Innovation 魂を吹き込んだコース改修

我孫子ゴルフ倶楽部理事長 富田浩安

Innovation 魂を吹き込んだコース改修我孫子ゴルフ倶楽部理事長 富田浩安

富田浩安

我孫子ゴルフ倶楽部は、1930年の開場から80有余年の歴史の中で、日本オープン選手権・日本シニアオープン選手権・日本女子オープン選手権等の舞台ともなった日本を代表するコースの一つです。
コースは、日本人によるゴルフ場設計の草分けと言われる赤星六郎が手がけた現存する数少ないコースの一つです。赤星の設計思想は、赤星がプリンストン大学留学を含め米国に滞在中に米国の東海岸のクラシックコース、特に、ドナルド・ロス設計のコースにふれることで影響を受け体得したと言われております。我孫子のコースは、赤星六郎がその設計思想をもとに、利根川と手賀沼に挟まれた地形を巧みに生かして設計をし、完成しました。
今般、2012年に行われましたコース改修は、コースの長い歴史の中で大幅な変更を伴う重要なターニングポイントになったと思っております。改修にあたりましては、現コースの設計コンセプト、即ち、赤星六郎の原設計思想を守ることを基本とし、道具やボールの進化に対応し、且、新時代に通用する戦略性の高いコースに改修を行うことといたしました。
その為、数多くの設計家のなかから、我孫子が選択しましたのは、アメリカで年間最優秀設計家賞の受賞経歴もある著名な設計家ブライアン・シルバ氏と、彼のイメージを具現化する第一級のシェイパー兼共同設計者、カイ・ゴルビー氏でした。ブライアン・シルバ氏は、米国東海岸のクラシックコースを中心に70以上のコース改修を手掛けた実績をもつ設計家で、私共の期待を叶えてくれる可能性を一番持った方と判断いたしました。
私共がブライアン・シルバ氏に要望いたしましたのは、前述のごとく「赤星六郎の原設計を守り、我孫子らしさを残すことを基本条件に、新時代に通用するコースへの改修」でした。

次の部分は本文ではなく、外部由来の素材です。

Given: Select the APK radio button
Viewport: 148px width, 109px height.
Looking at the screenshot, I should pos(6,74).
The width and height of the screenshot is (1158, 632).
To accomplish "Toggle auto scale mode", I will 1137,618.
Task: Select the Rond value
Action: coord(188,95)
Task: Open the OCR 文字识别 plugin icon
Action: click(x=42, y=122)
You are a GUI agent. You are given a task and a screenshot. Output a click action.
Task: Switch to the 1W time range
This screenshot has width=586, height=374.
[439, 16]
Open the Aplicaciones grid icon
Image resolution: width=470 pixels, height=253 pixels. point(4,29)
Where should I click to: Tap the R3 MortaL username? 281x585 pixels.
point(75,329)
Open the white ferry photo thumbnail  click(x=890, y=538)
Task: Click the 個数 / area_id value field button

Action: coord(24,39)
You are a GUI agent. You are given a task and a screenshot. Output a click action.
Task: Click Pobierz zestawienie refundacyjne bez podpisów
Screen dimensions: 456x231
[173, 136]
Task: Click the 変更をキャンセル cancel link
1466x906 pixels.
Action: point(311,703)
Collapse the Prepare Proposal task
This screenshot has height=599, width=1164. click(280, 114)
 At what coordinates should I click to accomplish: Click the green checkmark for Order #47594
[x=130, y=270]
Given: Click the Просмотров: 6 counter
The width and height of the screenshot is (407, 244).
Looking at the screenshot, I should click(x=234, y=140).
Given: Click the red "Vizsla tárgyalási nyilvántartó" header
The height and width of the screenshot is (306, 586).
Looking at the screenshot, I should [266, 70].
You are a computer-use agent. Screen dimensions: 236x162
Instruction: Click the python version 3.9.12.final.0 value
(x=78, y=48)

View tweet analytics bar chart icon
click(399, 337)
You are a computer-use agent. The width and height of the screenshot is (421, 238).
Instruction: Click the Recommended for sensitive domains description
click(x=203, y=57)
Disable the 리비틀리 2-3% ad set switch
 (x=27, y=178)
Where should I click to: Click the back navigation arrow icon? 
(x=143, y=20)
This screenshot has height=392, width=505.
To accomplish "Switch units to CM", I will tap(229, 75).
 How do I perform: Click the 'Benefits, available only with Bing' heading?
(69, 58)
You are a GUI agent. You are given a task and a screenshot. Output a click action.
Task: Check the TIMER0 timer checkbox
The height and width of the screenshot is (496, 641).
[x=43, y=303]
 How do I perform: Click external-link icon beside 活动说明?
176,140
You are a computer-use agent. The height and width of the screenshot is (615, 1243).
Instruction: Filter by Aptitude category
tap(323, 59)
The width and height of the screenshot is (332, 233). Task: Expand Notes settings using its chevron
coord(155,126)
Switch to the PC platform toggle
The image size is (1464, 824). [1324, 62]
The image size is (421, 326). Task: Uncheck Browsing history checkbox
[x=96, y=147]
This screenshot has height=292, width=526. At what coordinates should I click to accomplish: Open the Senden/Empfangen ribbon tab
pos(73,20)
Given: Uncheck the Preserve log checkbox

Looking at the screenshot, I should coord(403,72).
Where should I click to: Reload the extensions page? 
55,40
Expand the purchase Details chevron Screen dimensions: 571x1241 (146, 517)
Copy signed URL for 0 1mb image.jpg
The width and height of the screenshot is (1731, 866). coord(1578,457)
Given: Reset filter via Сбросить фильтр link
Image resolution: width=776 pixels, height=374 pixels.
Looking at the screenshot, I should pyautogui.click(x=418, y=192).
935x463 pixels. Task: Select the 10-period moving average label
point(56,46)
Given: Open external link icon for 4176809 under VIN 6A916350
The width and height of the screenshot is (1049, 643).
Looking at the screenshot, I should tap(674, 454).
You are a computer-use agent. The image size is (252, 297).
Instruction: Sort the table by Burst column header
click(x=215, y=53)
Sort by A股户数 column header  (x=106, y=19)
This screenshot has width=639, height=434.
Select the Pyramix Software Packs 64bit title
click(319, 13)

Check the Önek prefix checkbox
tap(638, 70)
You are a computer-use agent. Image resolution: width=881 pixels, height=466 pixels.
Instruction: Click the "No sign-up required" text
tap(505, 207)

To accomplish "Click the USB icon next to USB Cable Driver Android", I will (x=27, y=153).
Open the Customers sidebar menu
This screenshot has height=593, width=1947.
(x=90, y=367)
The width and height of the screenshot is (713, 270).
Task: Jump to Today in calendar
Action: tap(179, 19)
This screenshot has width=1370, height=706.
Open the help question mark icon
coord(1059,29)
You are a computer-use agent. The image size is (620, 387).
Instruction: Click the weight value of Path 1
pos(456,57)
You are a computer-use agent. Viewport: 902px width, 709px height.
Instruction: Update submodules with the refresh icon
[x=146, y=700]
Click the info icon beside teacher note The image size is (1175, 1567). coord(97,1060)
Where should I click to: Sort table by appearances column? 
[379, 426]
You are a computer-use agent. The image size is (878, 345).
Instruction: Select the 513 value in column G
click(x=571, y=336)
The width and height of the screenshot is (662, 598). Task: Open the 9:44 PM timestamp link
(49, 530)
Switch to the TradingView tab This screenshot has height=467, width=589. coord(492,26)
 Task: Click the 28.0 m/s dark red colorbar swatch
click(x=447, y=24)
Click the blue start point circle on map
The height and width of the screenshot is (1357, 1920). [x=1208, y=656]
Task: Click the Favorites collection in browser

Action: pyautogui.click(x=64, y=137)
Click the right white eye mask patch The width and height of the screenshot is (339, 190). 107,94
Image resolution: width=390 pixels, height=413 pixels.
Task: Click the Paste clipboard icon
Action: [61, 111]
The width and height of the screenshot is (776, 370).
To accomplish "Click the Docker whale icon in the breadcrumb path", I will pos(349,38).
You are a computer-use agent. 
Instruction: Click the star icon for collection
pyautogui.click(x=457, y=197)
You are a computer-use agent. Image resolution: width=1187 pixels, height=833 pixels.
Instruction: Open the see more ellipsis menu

シルバ氏は、私共の要望を受入れ、且、「コース設計の基本である"自然のあるがまま"を大切に、長い歴史の中で経年変化したバンカーや人工的に盛上げられたグリーンを改修すること、更に新時代に通じる戦略的なコースであると共に、幅広い層のアベレージゴルファーにも受け入れられるコースにすることを改修の基本的コンセプトにすること」を提案していただきました。コース改修は、二人の設計家により10ヶ月に及ぶコースをクローズしての中で完成され、素晴らしいコースに蘇りました。コース改修は、当倶楽部の100周年を見据えた事業ではありましたが、この度、リノベーションされました新生コースは、これから100周年を迎えるにつきましても十分評価に耐えうると自負しております。
これまでも、これからも。会員の皆様には、長く愛される倶楽部であることを願っております。